今日全てが分かる!ケトジェニックダイエットの全貌とは

  • 「ケトジェニックダイエットに挑戦してみたい…」
  • 「そもそもケトジェニックダイエットには効果があるの?」

そのような疑問を持つ方に向けて、この記事を書いています。今回は昨今話題となっている「ケトジェニックダイエット」について、基本的内容から応用的内容まで、医学的かつ網羅的に解説していこうと思います。

ケトジェニックダイエットとは?

まず初めに、あなたは「ケトジェニックダイエットとは?」と聞かれた時に、どのようなダイエット法か、正しく答えることができますか?「いやいや、それが答えられたら、この記事見てないわ!」という感じですよね(笑)

ケトジェニックダイエットとは簡単に言うと、糖質(炭水化物)を制限し、代わりに脂質を摂取する食事療法ダイエットのことです。一般的に言われる「糖質制限ダイエット」の一種と考えてもらえれば、分かりやすいと思います。

ケトジェニックダイエットの特徴は、体内でケトン体という物質が、通常より多く生合成されることです。「ケトジェニック」という名前は、このケトン体という言葉から来ています。
ここで「なんでケトン体が増えるの?」という疑問が出てくると思いますが、それを解決するためには、まずヒトの代謝経路について理解する必要があります。

ケトン体とは?

ケトン体とはβ-ヒドロキシ酪酸、アセト酢酸、アセトンの総称のことで、肝臓で生成されます。肝臓以外の臓器でエネルギー源として利用されます。

ケトン体が生成される理由

私たちの体は多くの場合、糖質(炭水化物)という栄養素をエネルギー源に活動しています。糖質が使われるシステムの事を「解糖系」と言い、必要以上の糖を摂取すると、「グリコーゲン」という形で体に貯蔵するシステムも備えています。さらに、使い切れなった分の糖質はインスリンの作用で中性脂肪となり蓄積されます。このようにわたし達の体では、糖質をエネルギーとして使うシステムが充実しています。
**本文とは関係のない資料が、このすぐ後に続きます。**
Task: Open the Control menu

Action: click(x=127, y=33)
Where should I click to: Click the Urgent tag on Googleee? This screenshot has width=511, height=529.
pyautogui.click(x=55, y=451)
しかし、糖質が体内で枯渇すると、糖質の代わりに脂質やタンパク質がエネルギー源として使用されます。脂質がエネルギー源として使用される際に出てくるのがケトン体という物質です。このケトン体は主に肝臓で生成され、各臓器においてエネルギー源として使用されます。

「糖質が体内で枯渇する」という状況を意図的に作りだし、脂質を多く摂取することで、脂質をエネルギー源として利用しようとしているのが、ケトジェニックダイエットです。

注意: ここでの脂質とは食事由来の物も多く、「脂質=体内に蓄積されている脂肪」ではないことに注意が必要です。

効果:減量効果あり

ダイエットに関する記事で、皆さんが最も知りたいのは、何と言ってもその「効果」だと思います。多くの人にとって、ケトジェニックダイエットは効果のあるダイエット法である事が分かっています。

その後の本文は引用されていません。